:: Your instructions ::
Print the lines exactly. Start at the first line of the material below, end with the line that contains "The width and", and skip all pictures.

:: Material provided ::
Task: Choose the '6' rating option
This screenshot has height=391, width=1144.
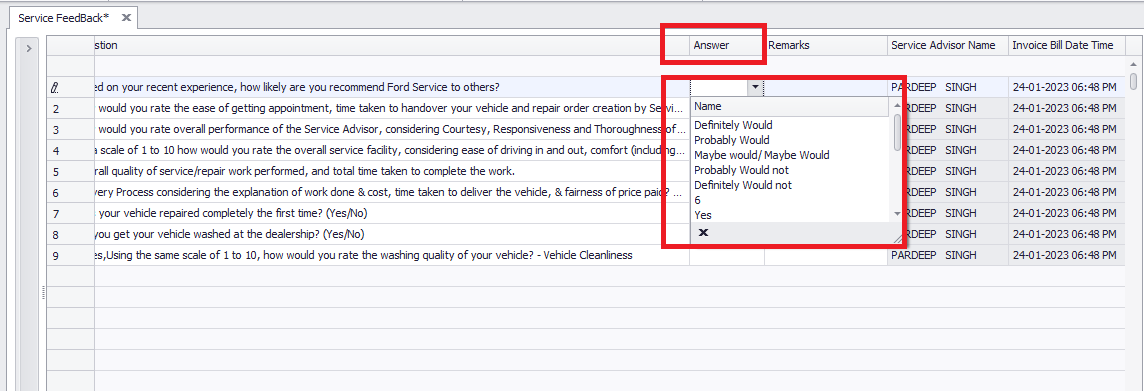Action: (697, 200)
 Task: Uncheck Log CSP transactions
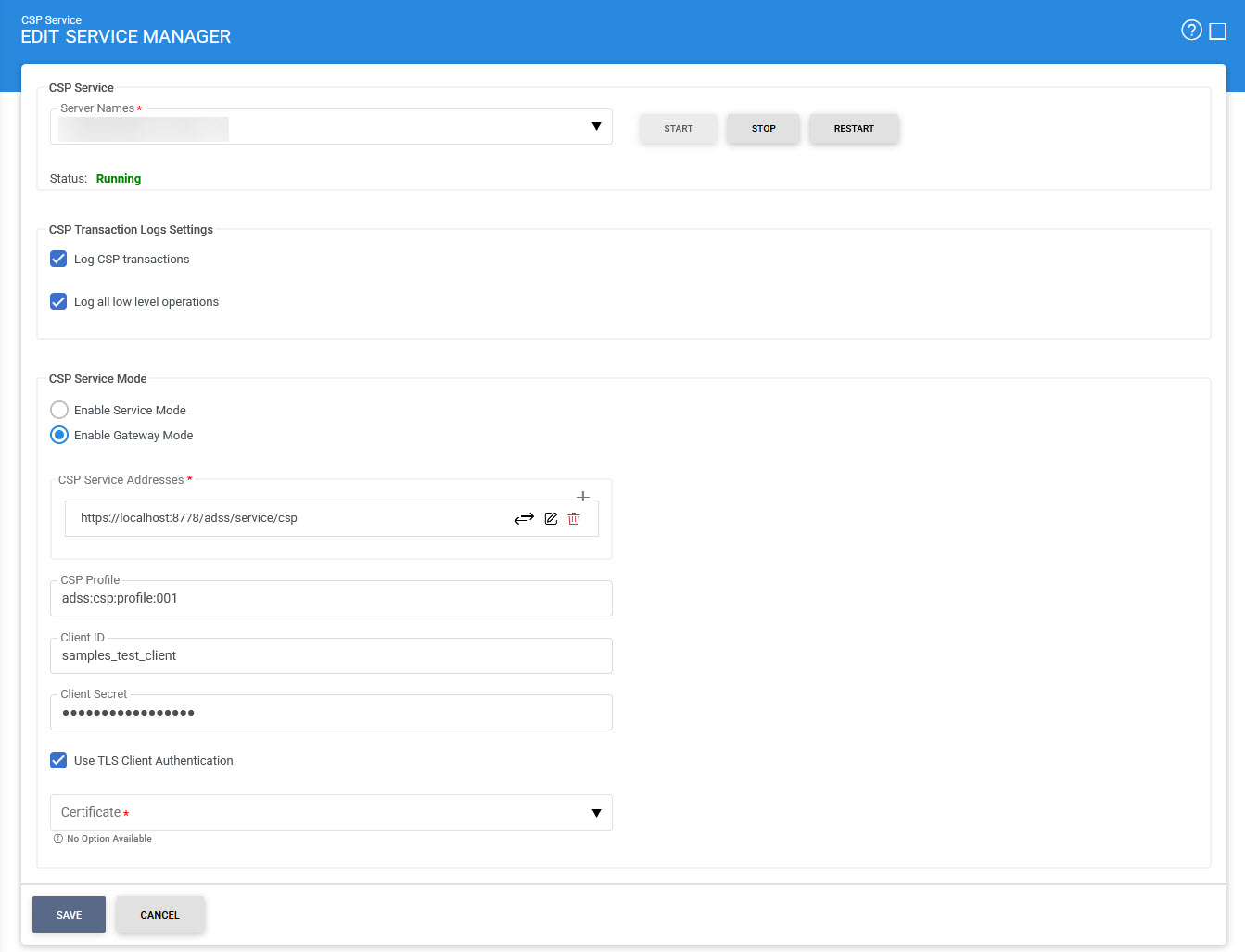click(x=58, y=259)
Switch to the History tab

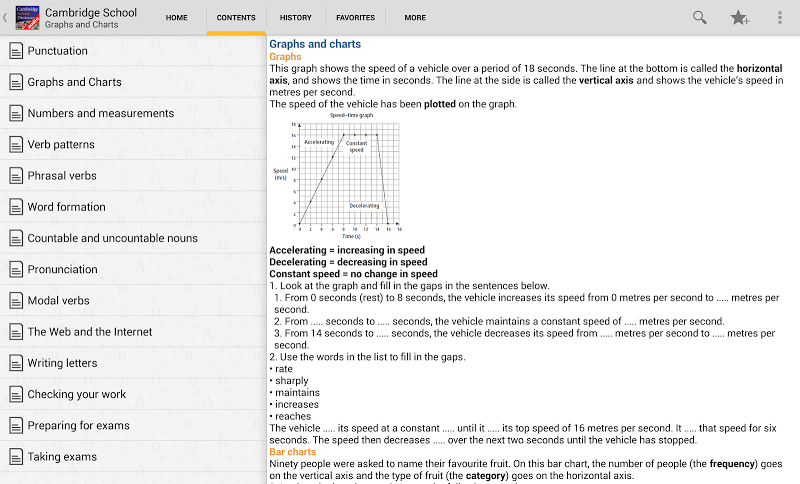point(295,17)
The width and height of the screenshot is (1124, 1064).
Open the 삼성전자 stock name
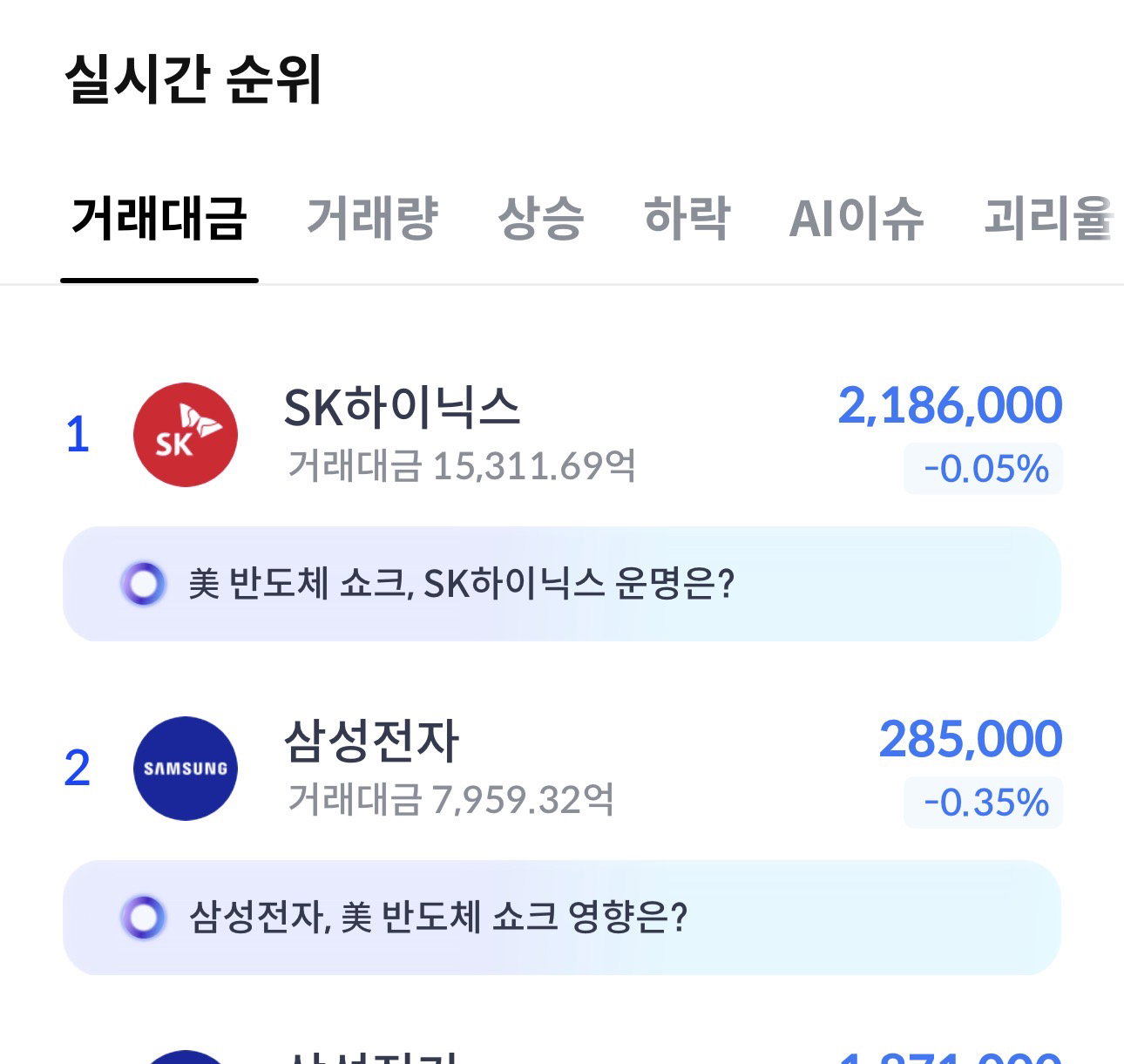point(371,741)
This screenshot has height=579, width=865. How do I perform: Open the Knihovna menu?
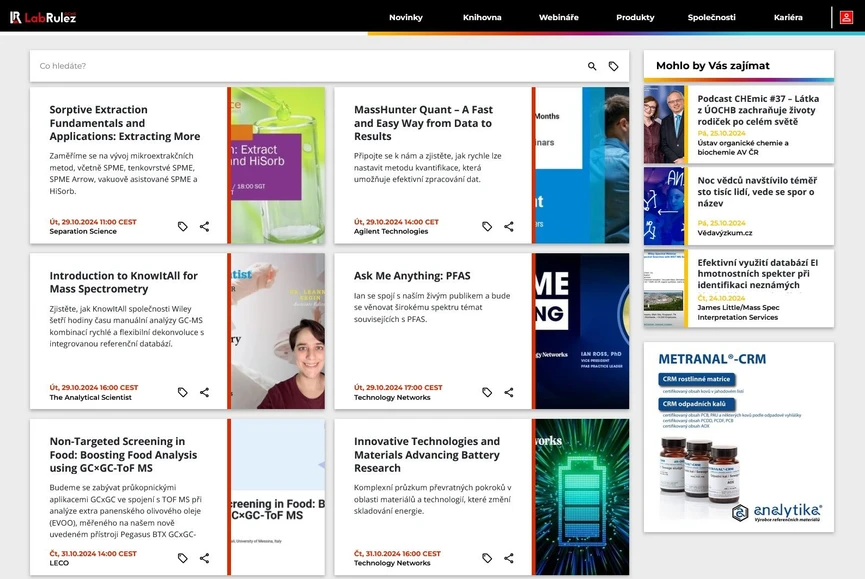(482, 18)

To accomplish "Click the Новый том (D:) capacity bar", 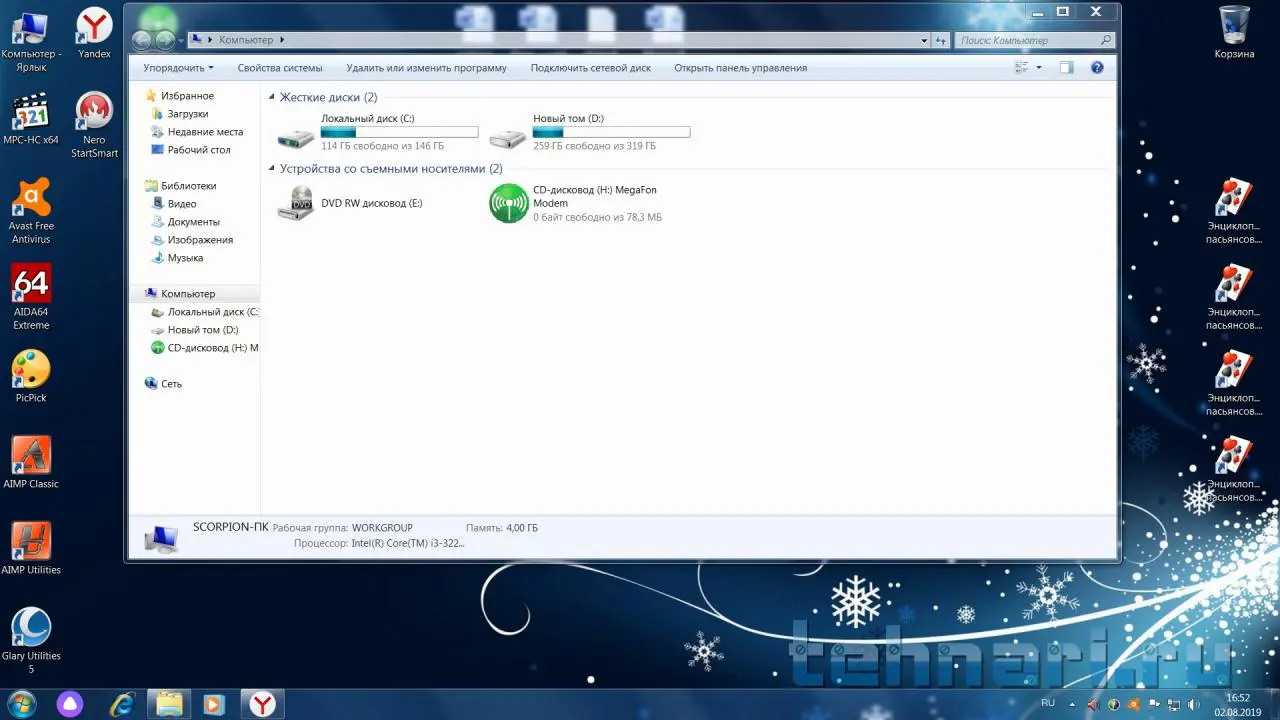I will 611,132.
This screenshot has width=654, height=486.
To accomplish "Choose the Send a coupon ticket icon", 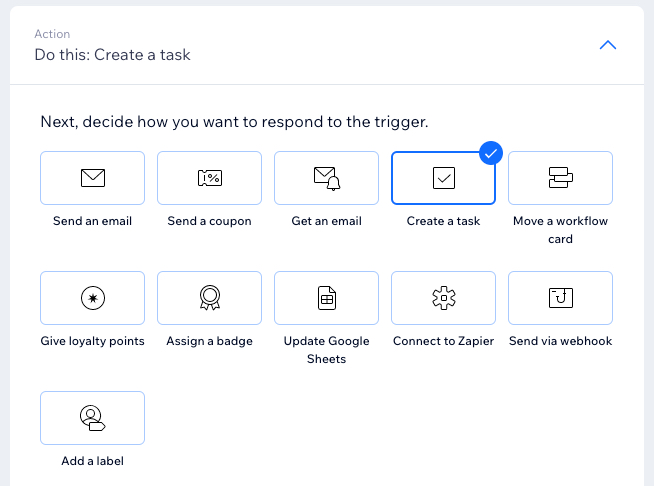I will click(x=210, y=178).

:: Solution to this exercise ::
Task: Choose the '6' rating option
This screenshot has height=391, width=1144.
Action: (697, 200)
 Task: Uncheck Log CSP transactions
click(x=58, y=259)
Switch to the History tab

point(295,17)
The width and height of the screenshot is (1124, 1064).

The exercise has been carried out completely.